I tried not to drown in the nothingness that closed in, but even with my hands outstretched, I had no sense of up or down, left or right. Rocks pelted my head, my arms. Something warm streamed across my face, blood or tears. Or both.
I’d been so close. But I’d failed, and now another wall was snapping into place, one I could not see. Not in the pitch black. But I didn’t need to see what was built out of uselessness and cowardice. Of never being committed, unable to get over a six-foot wall.
Despair drove me to my knees, then down on the rubble-strewn sand. I let the grief flow. All the moments I hadn’t cherished, the dreams I hadn’t dared to have. The one chance that slipped beyond my reach and was now gone forever.
But fear shuddered with that thought, and I searched for the broken sigil on my wrist. If he was doomed to protect me, I couldn’t let him try when it was pointless. I was losing him. He was losing me. Nothing we did could change that.
With my fingers shaking, I pressed hard on the rune. Mace said Grayson believed in hope. He’d asked what I believed in.
“Wolf, it’s a trap,” I whispered. “The witches are dead. Take him away. Don’t come.”
No answering twitch. And somehow, that seemed right to me.
I deserved this ending. Deserved to disappear in a cave that I’d broken with too much energy, because I had no control. I would always be that way. Beyond hope.
And then I felt him sweeping through the dark. The magnificent, turbulent power of a dread lord, striding forward, wrapping his strong hands and lifting me into his arms.
As he carried me through the many tunnels, past the standing stones… as Grayson’s heat overwhelmed me… the wolf rune twitched.
And there, a feather stroke at the back of my mind.

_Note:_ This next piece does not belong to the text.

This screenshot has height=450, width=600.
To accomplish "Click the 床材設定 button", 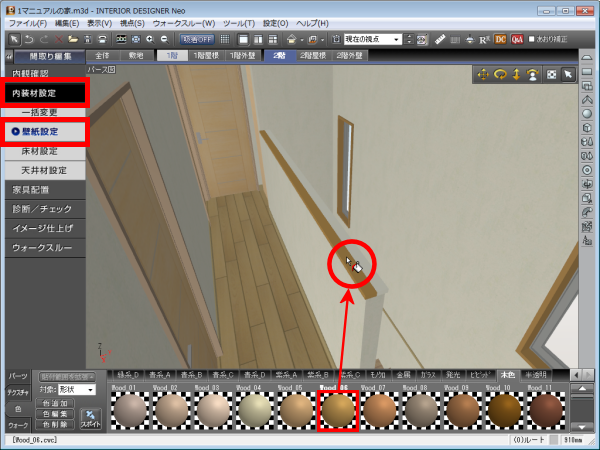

A male voice.
A voice I should not have been able to hear.
A voice that said, “You will never lose me.”
CHAPTER 15
Noa
I must have passed out, because when I woke up, I was lying on the wet ground, tucked beneath a grotesque bush with Grayson lying beside me. Rain splatted against the cloaking leaves above my head; water drops slipped through the tangled gaps and plopped chillingly on my face. When something scurried across my hand, I thrashed, scraping at the dead leaves, stirring up more spiders and the many-legged things.

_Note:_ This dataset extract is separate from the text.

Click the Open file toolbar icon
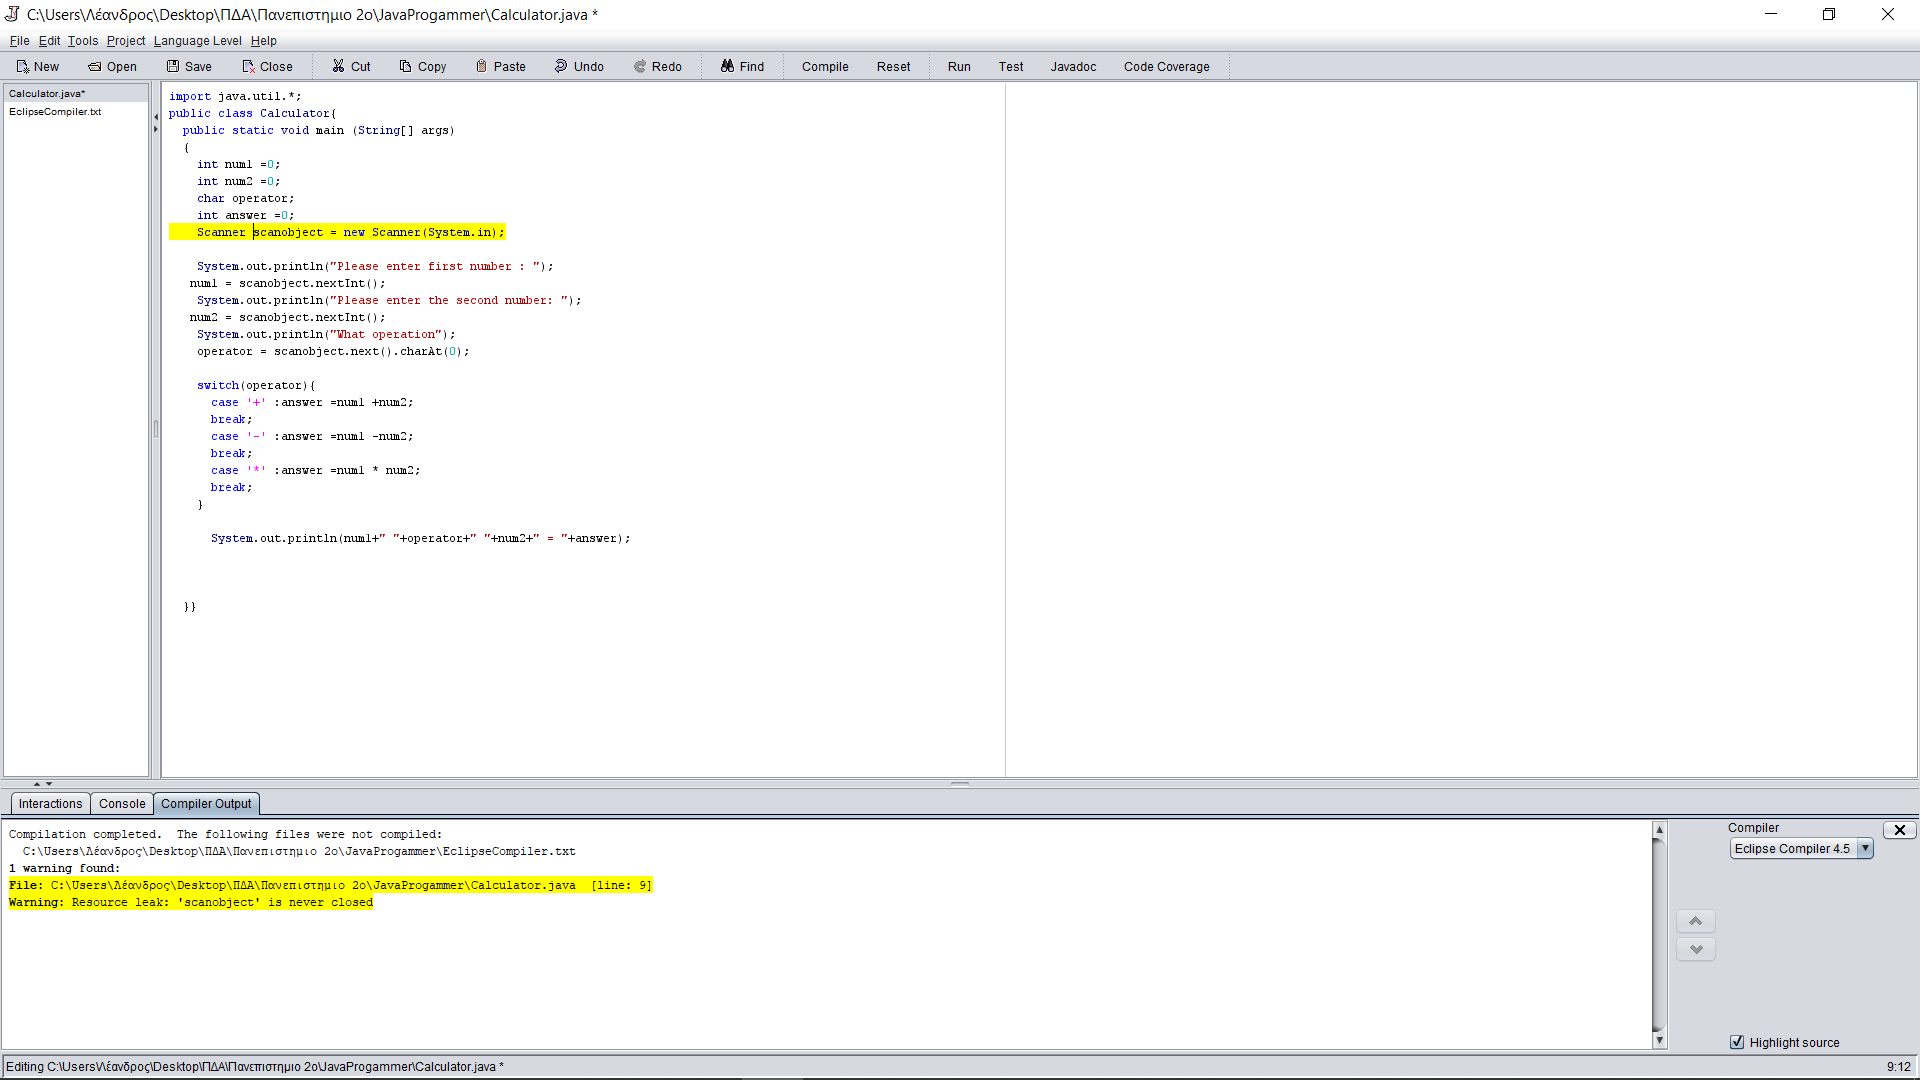This screenshot has width=1920, height=1080. tap(95, 67)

Grayson rolled his body over mine, pressing his hand against my lips.
“Quiet,” he mouthed, holding my gaze until I focused. Then he tipped his head to the side.

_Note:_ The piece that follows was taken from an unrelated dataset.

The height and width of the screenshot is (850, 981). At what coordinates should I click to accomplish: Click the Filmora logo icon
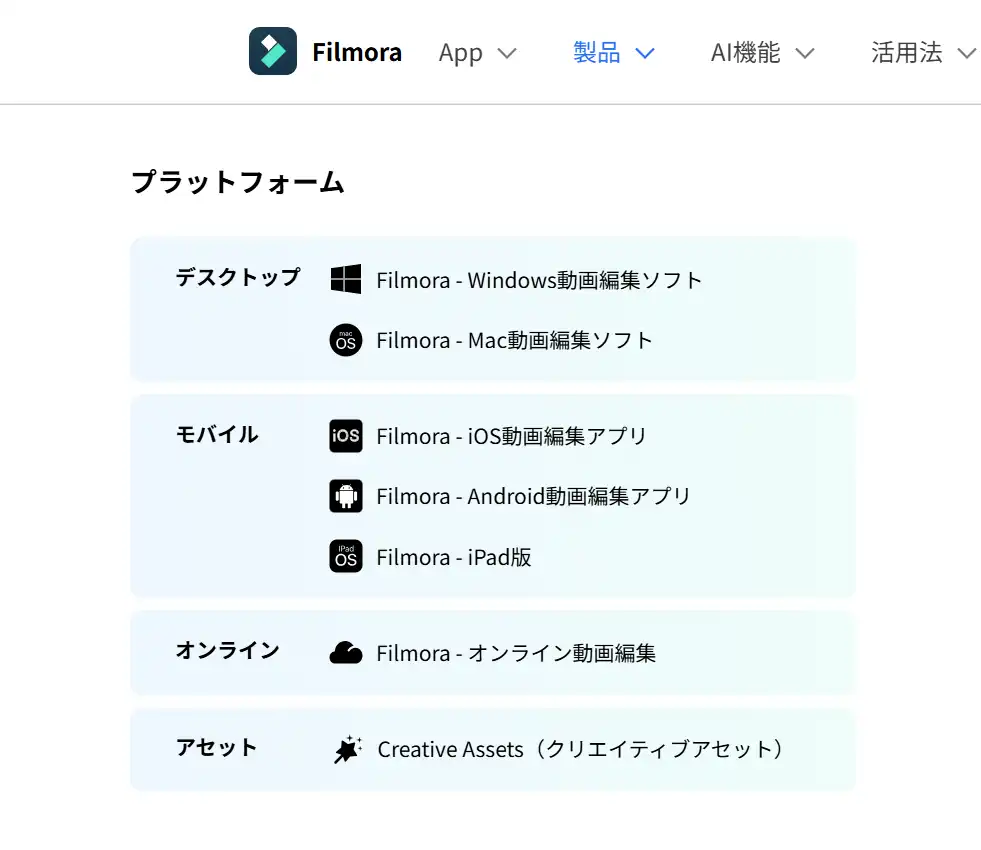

I barely breathed as I listened to the tramping of feet. The rough, complaining voices. Through a space between the leaves, I could see one man on the path above. A second man was on the piney slope, step-sliding in our direction.
I froze.
Alpen!
The man on the path shouted, “You gonna piss all day, Banks?”
“Who cares how many times I piss?” The sliding man was overweight, wearing clothes that looked like he’d slept in them, and his boots, braced sideways in the pine needles, did little to slow his momentum. “Patrol on your own, if hurry’s so damn important. I’ll catch up.”
“We’ve been over this,” the distant man said. “Smugglers ain’t leaving us no charity, and nobody pays unless they got no choice. That needs two of us, Banks, and if you keep straggling, some other patrol gets there first. Then we’re screwed, you and me, and I ain’t going back to the Mule empty-like because you won’t do your part.”
“I’ll do my part.”
Banks halted his momentum and braced; I studied the tips of his boots through the leaves of our bush, hoping he didn’t slip or take another step.
“For the fuck’s sake, Banks—”
“Quit your yammering about nothing.” Banks lost his balance as he yanked on his pants. Straightened, and jerked. “Rain’s the shit for patrols, and any fools out here won’t risk those witches.”
“You and me, Banks, we’re patrols, and we ain’t afraid of witches turning our balls into some girl’s titties. Could be others not afraid.”